This is a classic inverse variation word problem — total cost is fixed, and as the number of payers drops, the per-person cost rises. The trick the GMAT loves here is that students set up two equations but forget to connect them through the fixed total.
The common trap: setting up (x − 5)(40 + 5) = x × 40 without thinking carefully about what x represents. Let's be precise.
Step 1: Define the variable clearly.
Let n = number of students originally in the group.
Step 2: Express the total cost of renting the van.
Total cost = 40 × n = 40n (original group pays $40 each)
Step 3: After 5 students back out, (n − 5) students remain.

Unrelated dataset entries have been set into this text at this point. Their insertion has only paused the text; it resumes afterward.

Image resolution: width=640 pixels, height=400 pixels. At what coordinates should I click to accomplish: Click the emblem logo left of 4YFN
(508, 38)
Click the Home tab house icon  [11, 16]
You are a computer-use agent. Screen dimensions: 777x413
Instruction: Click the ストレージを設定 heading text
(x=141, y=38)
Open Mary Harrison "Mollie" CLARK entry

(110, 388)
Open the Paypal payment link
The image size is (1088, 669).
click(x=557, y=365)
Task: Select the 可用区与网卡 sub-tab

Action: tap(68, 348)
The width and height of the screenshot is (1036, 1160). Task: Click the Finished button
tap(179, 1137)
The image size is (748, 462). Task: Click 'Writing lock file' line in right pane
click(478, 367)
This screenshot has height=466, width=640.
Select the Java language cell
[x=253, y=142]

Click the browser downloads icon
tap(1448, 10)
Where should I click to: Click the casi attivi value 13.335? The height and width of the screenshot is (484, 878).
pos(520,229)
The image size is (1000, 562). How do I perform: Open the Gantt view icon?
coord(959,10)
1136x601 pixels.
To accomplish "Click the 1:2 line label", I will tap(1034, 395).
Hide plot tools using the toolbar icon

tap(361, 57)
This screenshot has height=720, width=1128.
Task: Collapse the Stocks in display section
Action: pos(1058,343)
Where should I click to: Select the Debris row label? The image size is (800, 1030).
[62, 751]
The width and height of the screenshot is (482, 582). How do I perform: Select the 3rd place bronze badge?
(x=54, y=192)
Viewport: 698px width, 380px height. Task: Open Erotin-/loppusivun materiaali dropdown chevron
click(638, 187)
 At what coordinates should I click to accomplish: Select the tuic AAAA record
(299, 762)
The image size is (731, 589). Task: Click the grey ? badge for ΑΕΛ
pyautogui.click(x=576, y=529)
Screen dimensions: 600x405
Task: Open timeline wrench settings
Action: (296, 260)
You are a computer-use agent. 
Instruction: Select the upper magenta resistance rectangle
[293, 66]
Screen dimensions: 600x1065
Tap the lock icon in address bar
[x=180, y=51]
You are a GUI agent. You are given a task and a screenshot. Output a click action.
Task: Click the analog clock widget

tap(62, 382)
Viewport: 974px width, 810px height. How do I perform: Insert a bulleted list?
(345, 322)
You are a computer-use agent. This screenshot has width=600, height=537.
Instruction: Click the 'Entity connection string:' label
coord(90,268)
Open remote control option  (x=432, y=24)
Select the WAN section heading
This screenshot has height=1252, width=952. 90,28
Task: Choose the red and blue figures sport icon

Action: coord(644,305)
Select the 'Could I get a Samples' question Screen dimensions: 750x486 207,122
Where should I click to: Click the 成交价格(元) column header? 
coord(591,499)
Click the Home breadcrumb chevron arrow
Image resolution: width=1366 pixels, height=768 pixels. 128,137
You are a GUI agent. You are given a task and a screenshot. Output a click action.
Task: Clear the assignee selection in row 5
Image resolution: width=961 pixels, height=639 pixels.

These students now share the same total cost, paying $45 each.
So: 45(n − 5) = 40n
Step 4: Solve.
45n − 225 = 40n
5n = 225
n = 45
Answer: D (45)
Quick sanity check: 45 students × $40 = $1,800 total. After 5 leave, 40 students × $45 = $1,800. ✓
The trap most people fall into is letting x represent the wrong quantity (mixing up "original" vs "remaining" students) and then losing track mid-algebra. Defining n clearly at the start prevents that entirely.
Takeaway: For any "some people back out and the rest pay more" word problem, anchor on the fixed total — that single equation is all you need.